For the first time, scientists have been able to detect small but significant physical differences between human sperm carrying the X-chromosome - which result in girls - and those with the Y-chromosome, which lead to boys.

The scientists suggest the difference between the two types of sperm could be used to select the sex of babies conceived by artificial insemination.

Colin Matthews, professor of reproductive medicine at the University of Adelaide, Australia, and his colleague Ke-hui Cui report in the journal Nature how they analysed 217 individual sperm, 106 with the Y chromosome and 111 with the X chromosome.

They took photographs of the sperm, magnified 30 times. 'Statistical analysis showed the length, perimeter and area of the heads, and the length of the neck and tail in X sperm are significantly larger than those in the Y sperm . . . (this shows) for the first time that human X sperm are statistically larger and longer than Y sperm,' they say.

Professor Matthews told the Independent: 'It may be possible in future to use this to perhaps separate male and female sperm.' He said this could benefit parents carrying defective genes for sex-linked disorders which affect one sex but not the other, for example haemophilia and Duchenne's muscular dystrophy in boys.

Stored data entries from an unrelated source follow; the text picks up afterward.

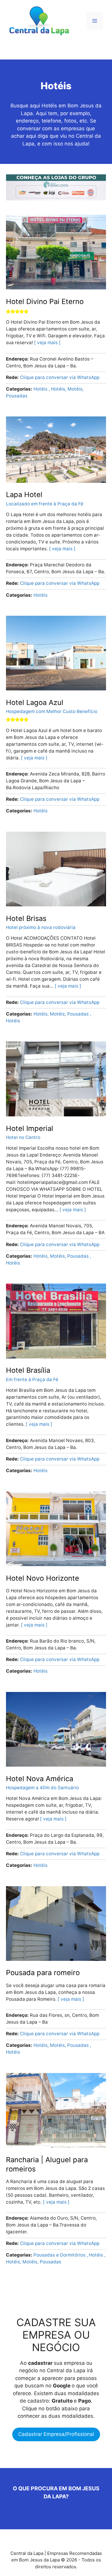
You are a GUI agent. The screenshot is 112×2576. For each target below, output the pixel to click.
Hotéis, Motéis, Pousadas (61, 1014)
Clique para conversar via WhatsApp (59, 377)
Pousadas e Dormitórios (60, 2255)
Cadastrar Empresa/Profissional (56, 2434)
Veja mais (47, 342)
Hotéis (41, 389)
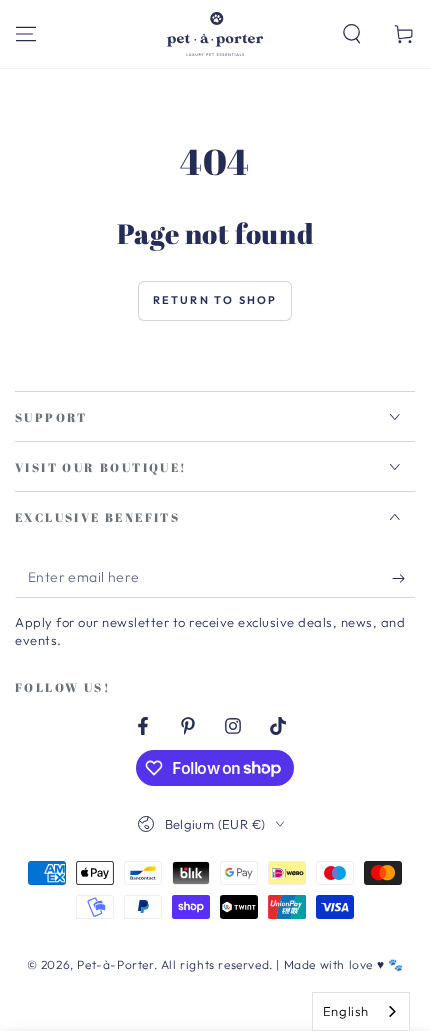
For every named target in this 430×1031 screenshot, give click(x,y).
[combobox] (361, 1011)
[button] (352, 34)
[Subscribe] (403, 578)
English (346, 1011)
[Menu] (26, 34)
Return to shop (215, 300)
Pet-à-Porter (115, 964)
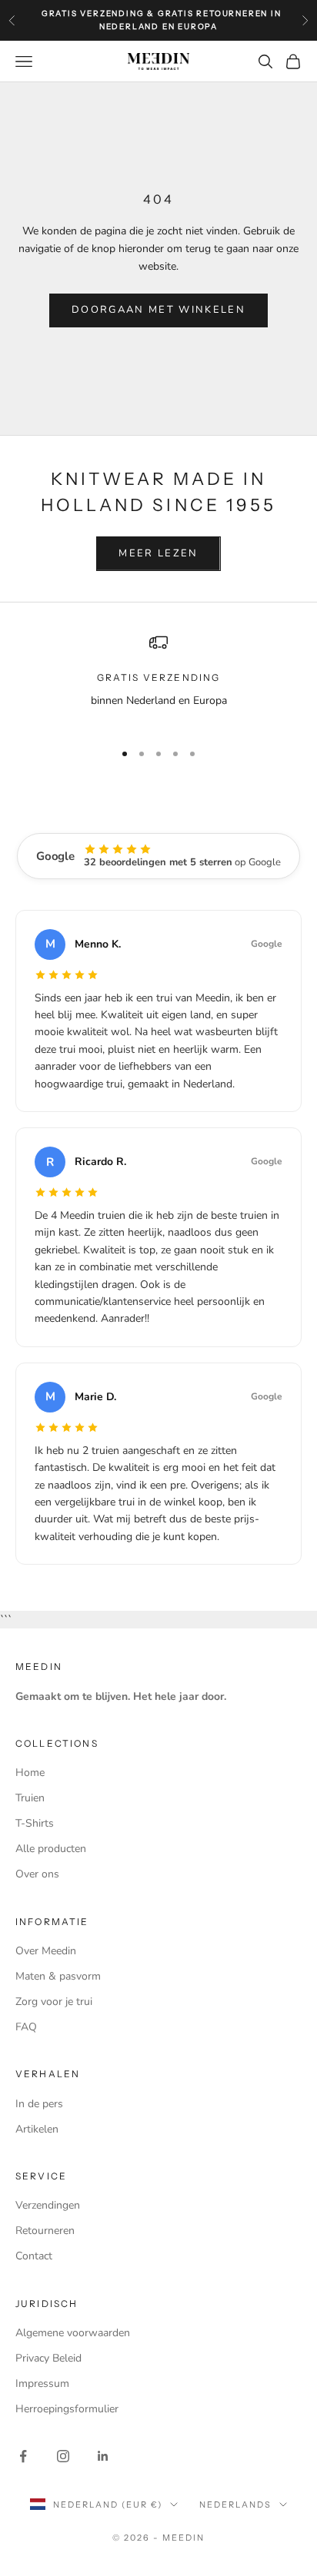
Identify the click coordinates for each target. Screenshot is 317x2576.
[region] (158, 680)
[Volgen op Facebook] (23, 2456)
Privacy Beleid (48, 2358)
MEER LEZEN (158, 553)
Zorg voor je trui (53, 2001)
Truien (30, 1798)
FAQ (26, 2027)
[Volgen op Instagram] (63, 2456)
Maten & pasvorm (58, 1976)
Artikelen (36, 2129)
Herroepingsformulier (66, 2409)
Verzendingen (47, 2205)
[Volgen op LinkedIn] (103, 2456)
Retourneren (45, 2230)
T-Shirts (34, 1823)
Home (30, 1772)
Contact (33, 2256)
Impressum (42, 2383)
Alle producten (50, 1848)
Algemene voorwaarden (72, 2332)
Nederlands (235, 2504)
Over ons (37, 1874)
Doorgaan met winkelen (158, 310)
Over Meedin (45, 1951)
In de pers (39, 2103)
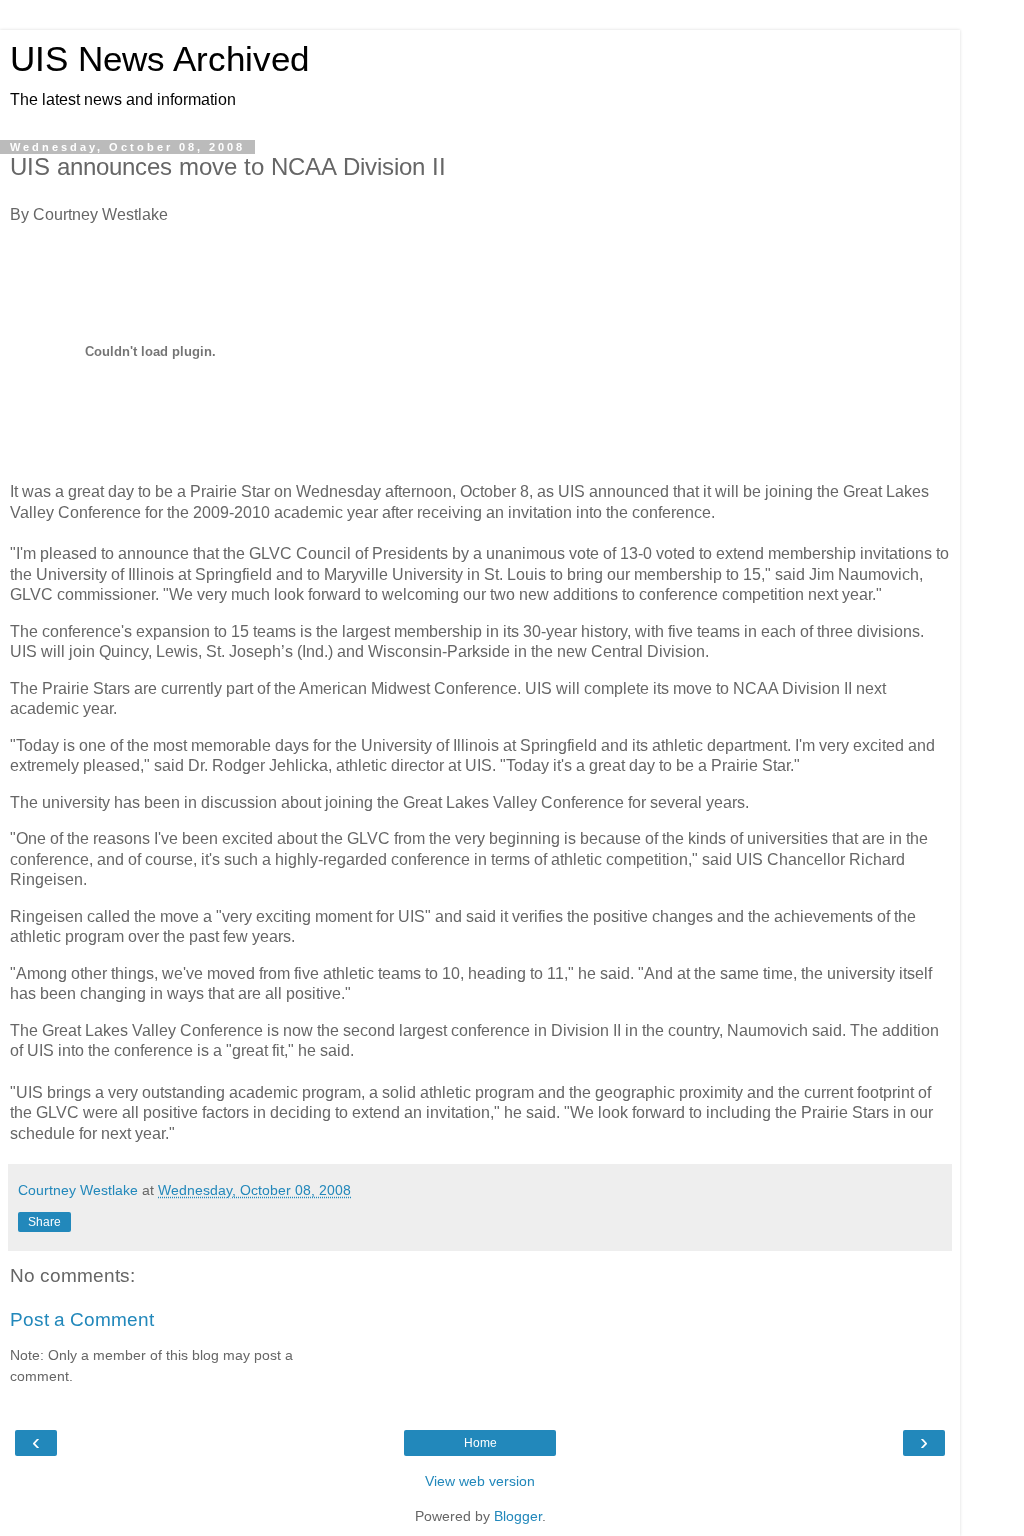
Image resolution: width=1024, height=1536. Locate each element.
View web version (480, 1481)
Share (44, 1222)
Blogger (518, 1516)
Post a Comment (82, 1319)
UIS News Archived (159, 59)
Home (480, 1443)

There will also be pressure, however, from parents who want to select one particular sex for social rather than medical reasons, he said. 'The first step is to get a technique that works and then to translate the ethics of using it into the culture you are in,' Professor Matthews said.

The Human Fertilisation and Embryology Authority has called for sex-selection techniques not to be used for social reasons, but recognised that advances in technology and changes in public attitudes will mean it will have to review its position in the future.

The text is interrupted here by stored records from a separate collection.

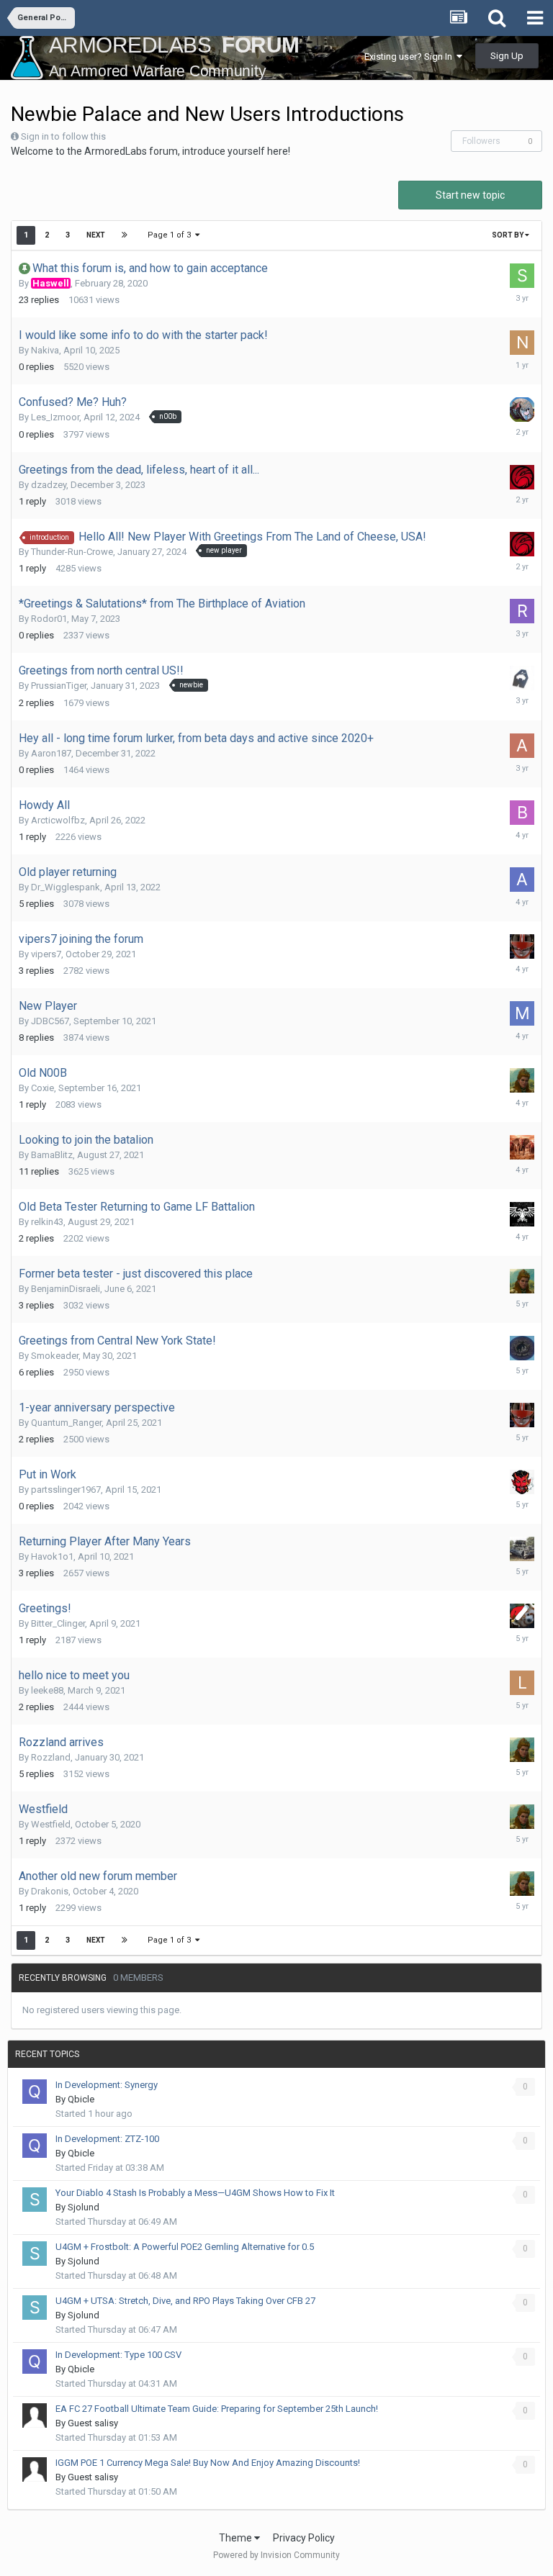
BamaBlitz (52, 1154)
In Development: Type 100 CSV (118, 2354)
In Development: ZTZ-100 (107, 2138)
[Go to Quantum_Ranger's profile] (522, 946)
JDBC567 (50, 1021)
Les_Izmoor (55, 417)
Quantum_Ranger (66, 1422)
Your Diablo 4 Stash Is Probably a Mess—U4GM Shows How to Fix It (195, 2192)
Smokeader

The authority became concerned about sex selection following the opening earlier this year of the London Gender Clinic, which claims to be able to separate male and female sperm by exploiting alleged differences in the speed at which each swim in a viscous solution of albumin protein.

Y sperm are alleged to move faster than X sperm.

However, many specialists in human reproduction have cast doubt on the claims. Several groups of scientists have been unable to reproduce the effect, devised in the 1970s by an American scientist, Roland Ericsson, from a company called Gametrics in Montana.

Professor Chris Polge, scientific director of Mastercalf, the company that has successfully separated cattle sperm by a different process, said he is sceptical of the London clinic's technique.

The London clinic said it had achieved a success rate of 77 per cent for boys and 70 per cent for girls. But Professor Robert Winston of Cambridge University, a pioneer of test-tube fertilisation, has called for independent verification of the clinic's claims.